Perth Amboy tried to make the case for Rodriguez in part by arguing for the need for an Hispanic to represent the 19th District, an argument the establishment heard by the time Assemblyman John Wisniewski (D-19) retired in 2017 and the Middlesex County Democratic Committee replaced him with Assemblywoman Yvonne Lopez (D-19).
This year’s race for mayor contains the curiosity, at the very least, of Joe Vas’s son contending to avenge Diaz’s take-down of his father. He’s running in his own right, but he also doesn’t run from the better parts of his father’s record as mayor.

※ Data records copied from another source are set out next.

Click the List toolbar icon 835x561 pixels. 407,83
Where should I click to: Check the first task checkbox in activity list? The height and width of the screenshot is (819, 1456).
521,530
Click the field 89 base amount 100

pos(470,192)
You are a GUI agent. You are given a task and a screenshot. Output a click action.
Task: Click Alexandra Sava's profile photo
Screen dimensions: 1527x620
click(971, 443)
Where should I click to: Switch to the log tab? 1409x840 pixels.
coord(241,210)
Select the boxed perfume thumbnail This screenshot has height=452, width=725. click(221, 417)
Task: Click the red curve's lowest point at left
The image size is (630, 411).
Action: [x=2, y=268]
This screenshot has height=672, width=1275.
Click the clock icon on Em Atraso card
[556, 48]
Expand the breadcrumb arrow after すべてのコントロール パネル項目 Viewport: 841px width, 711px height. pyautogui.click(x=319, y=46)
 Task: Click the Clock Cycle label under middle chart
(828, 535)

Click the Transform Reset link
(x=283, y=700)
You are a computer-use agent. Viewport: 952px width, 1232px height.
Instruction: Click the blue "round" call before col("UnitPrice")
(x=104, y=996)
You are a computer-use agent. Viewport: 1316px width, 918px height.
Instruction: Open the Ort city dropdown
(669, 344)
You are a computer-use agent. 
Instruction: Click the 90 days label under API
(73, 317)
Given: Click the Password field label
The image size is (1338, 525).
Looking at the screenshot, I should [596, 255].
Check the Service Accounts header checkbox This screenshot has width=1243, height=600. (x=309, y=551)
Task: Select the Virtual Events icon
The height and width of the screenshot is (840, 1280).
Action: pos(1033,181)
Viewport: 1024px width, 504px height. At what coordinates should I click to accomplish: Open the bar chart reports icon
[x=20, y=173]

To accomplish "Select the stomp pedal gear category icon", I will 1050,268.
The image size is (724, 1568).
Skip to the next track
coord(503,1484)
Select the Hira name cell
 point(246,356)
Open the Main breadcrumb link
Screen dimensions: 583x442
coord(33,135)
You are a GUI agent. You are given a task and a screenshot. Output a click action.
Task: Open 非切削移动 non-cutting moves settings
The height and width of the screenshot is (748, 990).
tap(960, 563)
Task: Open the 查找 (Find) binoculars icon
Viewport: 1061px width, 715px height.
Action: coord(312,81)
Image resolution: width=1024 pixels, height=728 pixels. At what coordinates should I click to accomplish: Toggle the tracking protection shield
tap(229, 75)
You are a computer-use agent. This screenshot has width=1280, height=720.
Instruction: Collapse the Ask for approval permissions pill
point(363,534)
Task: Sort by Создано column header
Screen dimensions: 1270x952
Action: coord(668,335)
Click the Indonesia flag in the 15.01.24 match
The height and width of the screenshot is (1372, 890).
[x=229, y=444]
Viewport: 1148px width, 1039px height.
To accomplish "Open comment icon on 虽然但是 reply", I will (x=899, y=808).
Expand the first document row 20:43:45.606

In addition to the presence in the six-person field of fellow newcomer Justin Maldonado (Editor’s Note: he actually dropped out of the race, so it’s a five-person contest), the contest contains the intrigue of three councilmen: Helmin Caba (who also serves as local Democratic Committee chairman), Fernando Irizarry and Joel Pabon, vying for the seat occupied by Diaz.
Is it too many people in the race to threaten the incumbent?
Formerly a nonpartisan election in May, the Perth Amboy mayoral contest went to a nonpartisan model in November, in time for Diaz’s 2012 reelection bid, and this year is again not unique in the sense that local dynamics in this waterfront town always manage to overshadow what’s happening nationally in the presidential contest.